Take, for example, the removal of the 3.5mm audio jack on smartphones. Whatever the marketing materials may claim, this move was never in the best interest of the
users useds. Claims of having no room for it or that it prevents water-proofing are downright false. It was a blatant money grab. Dongles and wireless earbuds/headphones bring in more money than continuing to support a perfectly functional, decades-old universal audio connection standard. And they never, ever mention the fact that when the batteries in wireless earbuds/headphones inevitably fail and when dongles wear out, they end up as yet more harmful and unnecessary e-waste.

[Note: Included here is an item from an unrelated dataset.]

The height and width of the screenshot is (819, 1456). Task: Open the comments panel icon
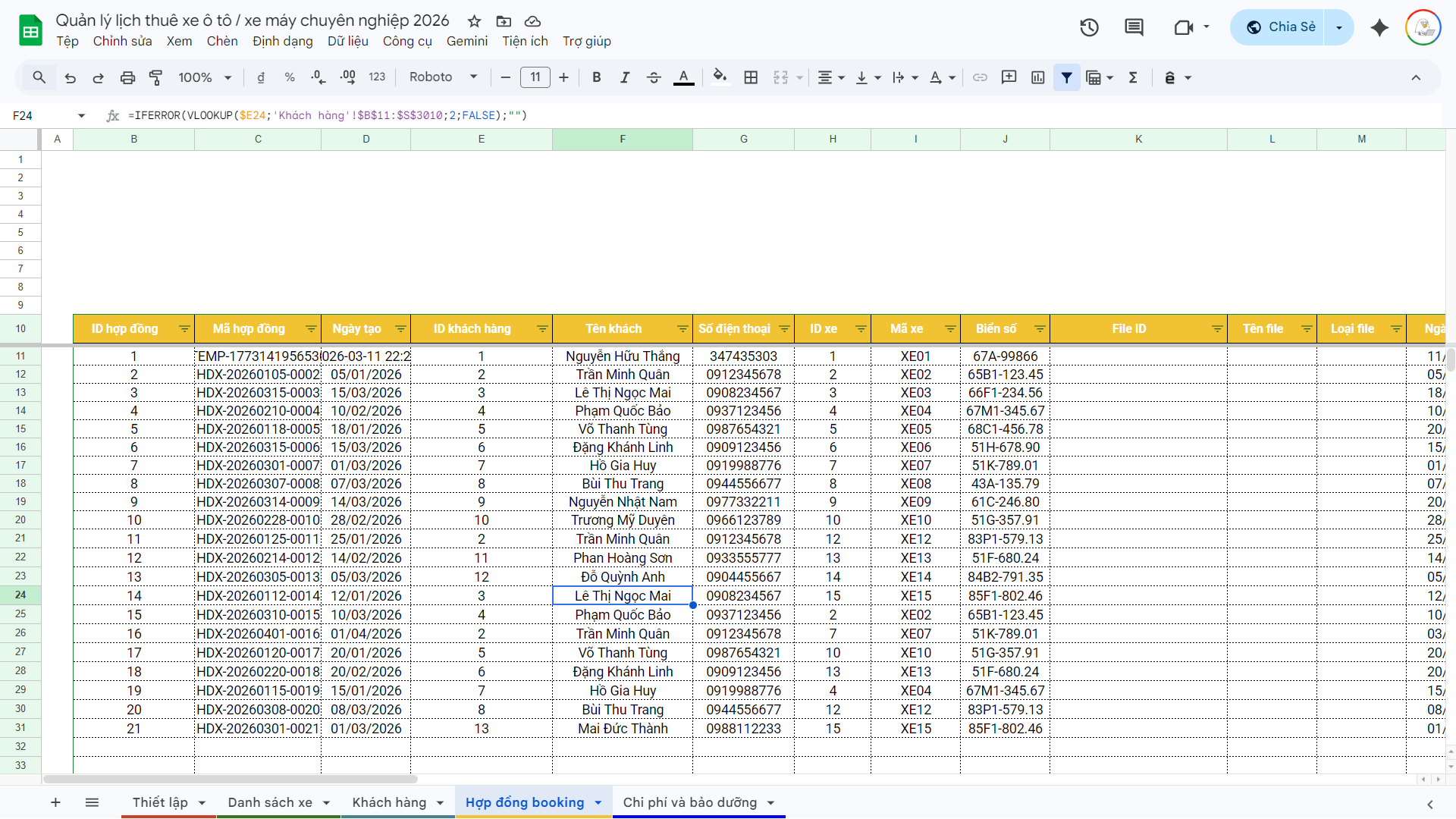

But who cares about providing flexible options for the customer and reducing e-waste when AirPods are selling like hotcakes and the shareholders are happy, right?
Alas, I rant, yet I continue to use the products and services of these companies. Why? Because they have become so enmeshed with modern society – the way we work, communicate, interact with businesses, etc. – that to forsake and reject these exploitative technologies is to live as a technological hermit, effectively isolating myself from the rest of the world. (Ironically, and tragically, despite all the social media platforms out there, despite all of the opportunities to connect and interact with others in ways only dreamed of 20 years ago, more of us are feeling more socially isolated than ever before. Just type “social media social isolation” into your favorite search engine to read about all kinds of studies that have been done on the topic.)
I'm still trying to find my way through all of this. At times, I feel like going completely in one direction or the other – completely embracing big tech or completely embracing FOSS (free-as-in-freedom and open source software) – but neither extreme is desirable. So I try to find a balance and press forward. I'll have to somehow deal with that heaviness in the pit of my stomach, that feeling of resignation that Shannon Vallor wrote about. Because, like it or not, I'm being taken advantage of by big tech. I'm stuck in a place I don't really want to be, but can't leave. I'm not a tech user, I'm a used.